Originally posted by El Cazador
I was thinking the same thing regarding it turning up after dropping below S1 (906) I think the more important common number in this case was yesterday's LOD (904.25). When these numbers are clustered it seems more reliable.
~EC
Originally posted by ArchAngel
wally - maybe my chart's wrong or you're using the term "exactly" loosely, but the S&P's didn't stop falling this morning exactly at the 911.25 level on my chart.
909.25 is what my chart shows. Which is closer to the 100 day EMA than the so-called pivot and the 100 DEMA seems like the most probable source of that support.
As far as "stopping the advance" at R1 @ 918.75, my chart has that level breached as well with no 8-9 point retracement that I can see.
At what times of the day are seeing those pivot bounces?
Originally posted by ArchAngel
wally - maybe my chart's wrong or you're using the term "exactly" loosely, but the S&P's didn't stop falling this morning exactly at the 911.25 level on my chart.
909.25 is what my chart shows. Which is closer to the 100 day EMA than the so-called pivot and the 100 DEMA seems like the most probable source of that support.

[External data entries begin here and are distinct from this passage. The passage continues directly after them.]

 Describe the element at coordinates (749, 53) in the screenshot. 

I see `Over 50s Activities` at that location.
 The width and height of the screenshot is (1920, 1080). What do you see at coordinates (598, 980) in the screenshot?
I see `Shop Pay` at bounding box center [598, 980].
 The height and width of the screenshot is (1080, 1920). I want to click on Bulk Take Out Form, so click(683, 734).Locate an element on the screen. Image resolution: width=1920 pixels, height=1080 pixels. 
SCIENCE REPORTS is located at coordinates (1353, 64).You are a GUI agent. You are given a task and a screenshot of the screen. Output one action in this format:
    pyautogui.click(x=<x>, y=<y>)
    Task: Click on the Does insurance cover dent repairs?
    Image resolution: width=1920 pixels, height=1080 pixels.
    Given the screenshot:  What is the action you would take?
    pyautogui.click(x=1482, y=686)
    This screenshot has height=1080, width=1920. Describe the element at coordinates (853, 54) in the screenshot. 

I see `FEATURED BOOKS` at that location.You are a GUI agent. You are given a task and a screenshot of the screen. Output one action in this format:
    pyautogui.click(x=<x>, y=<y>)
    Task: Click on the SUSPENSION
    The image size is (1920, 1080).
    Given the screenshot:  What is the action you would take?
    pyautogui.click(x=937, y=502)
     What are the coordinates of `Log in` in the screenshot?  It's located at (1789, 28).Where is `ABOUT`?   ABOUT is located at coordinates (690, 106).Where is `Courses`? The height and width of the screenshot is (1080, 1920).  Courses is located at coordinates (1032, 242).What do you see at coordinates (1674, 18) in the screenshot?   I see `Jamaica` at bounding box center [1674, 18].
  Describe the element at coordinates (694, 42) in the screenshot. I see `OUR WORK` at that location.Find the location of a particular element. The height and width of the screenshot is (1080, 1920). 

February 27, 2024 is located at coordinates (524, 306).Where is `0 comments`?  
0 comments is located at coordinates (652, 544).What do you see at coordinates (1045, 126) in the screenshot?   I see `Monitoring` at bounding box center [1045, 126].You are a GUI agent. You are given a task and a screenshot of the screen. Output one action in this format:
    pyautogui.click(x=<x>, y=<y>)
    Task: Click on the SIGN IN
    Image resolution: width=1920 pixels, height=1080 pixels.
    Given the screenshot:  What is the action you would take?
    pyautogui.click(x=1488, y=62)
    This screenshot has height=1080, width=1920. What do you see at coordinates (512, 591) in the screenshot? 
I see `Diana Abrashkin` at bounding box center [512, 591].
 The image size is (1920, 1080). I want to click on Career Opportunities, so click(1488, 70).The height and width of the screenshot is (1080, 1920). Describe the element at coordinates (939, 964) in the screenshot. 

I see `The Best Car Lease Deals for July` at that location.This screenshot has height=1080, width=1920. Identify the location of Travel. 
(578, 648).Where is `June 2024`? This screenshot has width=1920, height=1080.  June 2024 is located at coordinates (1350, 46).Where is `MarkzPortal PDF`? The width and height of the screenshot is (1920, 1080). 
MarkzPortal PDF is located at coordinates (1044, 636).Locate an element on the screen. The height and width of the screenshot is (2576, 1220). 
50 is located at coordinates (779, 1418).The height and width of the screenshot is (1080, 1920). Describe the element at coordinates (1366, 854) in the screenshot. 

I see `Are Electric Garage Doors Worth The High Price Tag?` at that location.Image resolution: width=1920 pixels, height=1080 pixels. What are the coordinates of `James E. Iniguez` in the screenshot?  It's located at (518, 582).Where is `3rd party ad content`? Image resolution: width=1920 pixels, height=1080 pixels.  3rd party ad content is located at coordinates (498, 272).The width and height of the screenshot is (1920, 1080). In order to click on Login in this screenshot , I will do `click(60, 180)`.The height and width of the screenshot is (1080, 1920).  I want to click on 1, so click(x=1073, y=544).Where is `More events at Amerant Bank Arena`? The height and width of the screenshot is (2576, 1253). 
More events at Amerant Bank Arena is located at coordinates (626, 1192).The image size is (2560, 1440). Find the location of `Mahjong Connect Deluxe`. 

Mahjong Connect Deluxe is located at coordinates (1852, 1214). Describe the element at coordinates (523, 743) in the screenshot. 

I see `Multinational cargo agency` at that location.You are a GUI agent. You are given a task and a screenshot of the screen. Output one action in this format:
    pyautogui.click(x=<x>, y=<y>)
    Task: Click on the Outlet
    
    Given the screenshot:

As far as "stopping the advance" at R1 @ 918.75, my chart has that level breached as well with no 8-9 point retracement that I can see.
At what times of the day are seeing those pivot bounces?
Originally posted by El Cazador
I use Track Data and I have 911.25 for the low at 9:54 EST.
Also "using the term "exactly" loosely" reminds me that I never follow pivots or other common numbers exactly. I think they should be used as a handle where the market could turn around or just pause. R1 does not always stop an advance... sometimes it blows right through and on toward R2 or yesterday's HOD. But when you see your MACD or CCI showing divergence and the price still moving toward a common number you might want to keep a close eye on it. My 2 cents.